Horacio todo lo hacía bien, y todo es todo: era muy buen escritor, insuperable como divulgador de la ciencia, poeta, también hacía caricaturas, era un gran diseñador, su nivel como técnico en sistemas era muy alto, sabía tanto como los ingenieros sobre temas de fabricación y, sobre todo, era asombrosamente eficaz como líder por su modestia natural —no le importaba el título del cargo que ejercía— y desde luego por su siempre apreciable sentido del humor.

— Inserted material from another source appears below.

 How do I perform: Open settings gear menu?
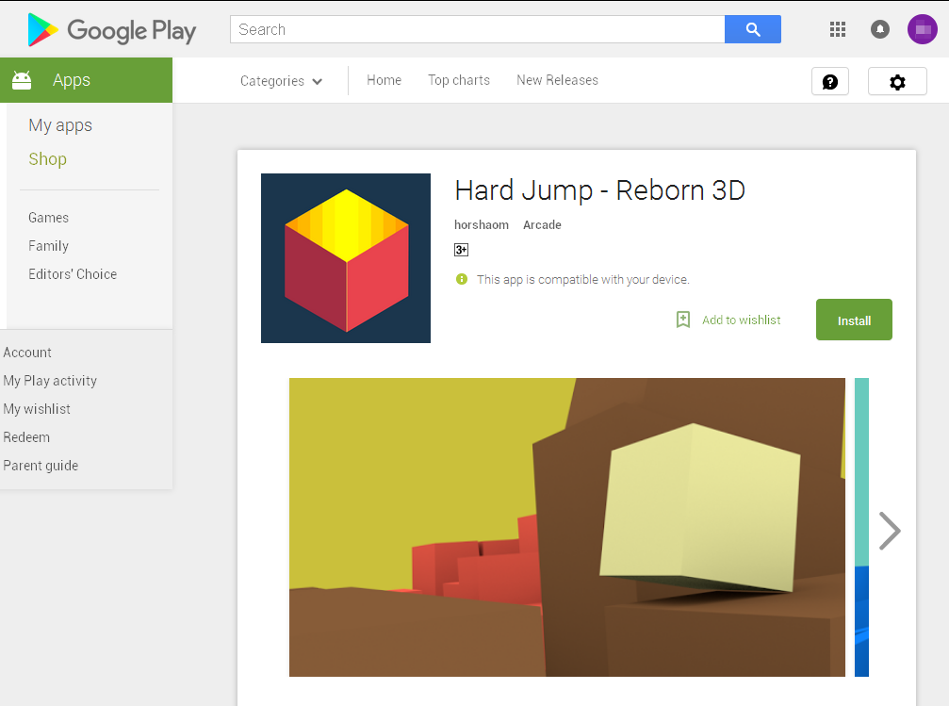tap(897, 82)
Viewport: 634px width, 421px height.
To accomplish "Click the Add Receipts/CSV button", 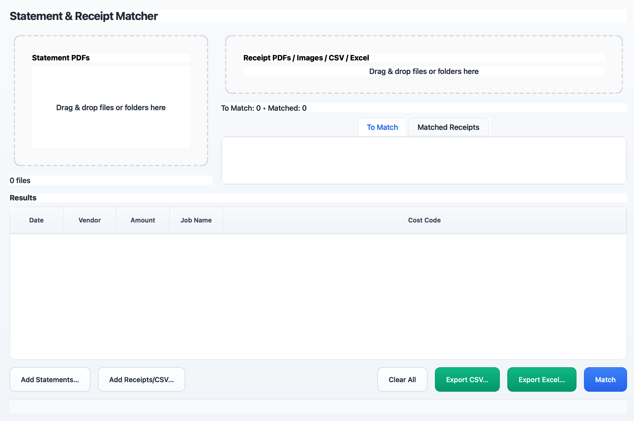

El 30 de diciembre nació mi primera nieta, hija de Federico Manuel, y estuve —estoy por supuesto— mucho muy feliz. Pero realmente me dolió cuando al día siguiente Rogelio Cerda me informó por WhatsApp el fallecimiento de Horacio Salazar, a quien tanto quería y admiraba. 

Sobre la calidad profesional y humana de Lacho, el señor Andrés Meza escribió el bello artículo del que tomé el título de esta columna. Lo reproduzco enseguida porque es lo que piensan todas las personas relacionadas con el periodismo de Monterrey, tanto quienes trabajan en la más bella ciudad como quienes de ahí salimos para hacer Reforma y Milenio en la Ciudad de México.

En memoria de Horacio Salazar
​Por Andrés Meza

Me acaban de informar que murió mi querido Horacio Salazar, uno de los periodistas más cultos y sinceros que he conocido, un ratón de biblioteca que nunca se cansó de husmear el Universo.

Lacho fue un extraordinario periodista de la ciencia y la conciencia. Un científico que exploró la física de partículas, la mecánica cuántica, la astrobiología, la arqueología, la robótica, la historia del cosmos, la genética y además era un amante de la poesía y las bellas artes.

Desde que lo conocí a finales de los 80 en el Periódico El Norte nos hicimos amigos ipso facto. Me lo presentó mi querido Manuel Yarto, que también ya murió. Los tres éramos muy cuates. Disfrutamos enormemente la Época de Oro de El Norte.

Lacho tenía tres grandes amores: Su hijo, la ciencia y la poesía. Le salían plumas de pavorreal cuando hablaba de su vástago, era su orgullo, la ciencia su pasión y la poesía su sosiego.

Siempre fue enriquecedor conversar con Lacho. Innumerables veces hablamos del Más Allá y él, como científico, no creía en nada más allá de la muerte. Hace un año más o menos me sugirió que no pensara en ello, yo insistí, él, invariablemente, me respetó.

Si pudiera describir a Horacio Salazar en una palabra diría Serenidad. Su muerte enluta al gremio periodístico. Quienes lo conocimos sabemos de su valía como ser humano y el enorme periodista que fue. Descanse en paz el gran Lacho.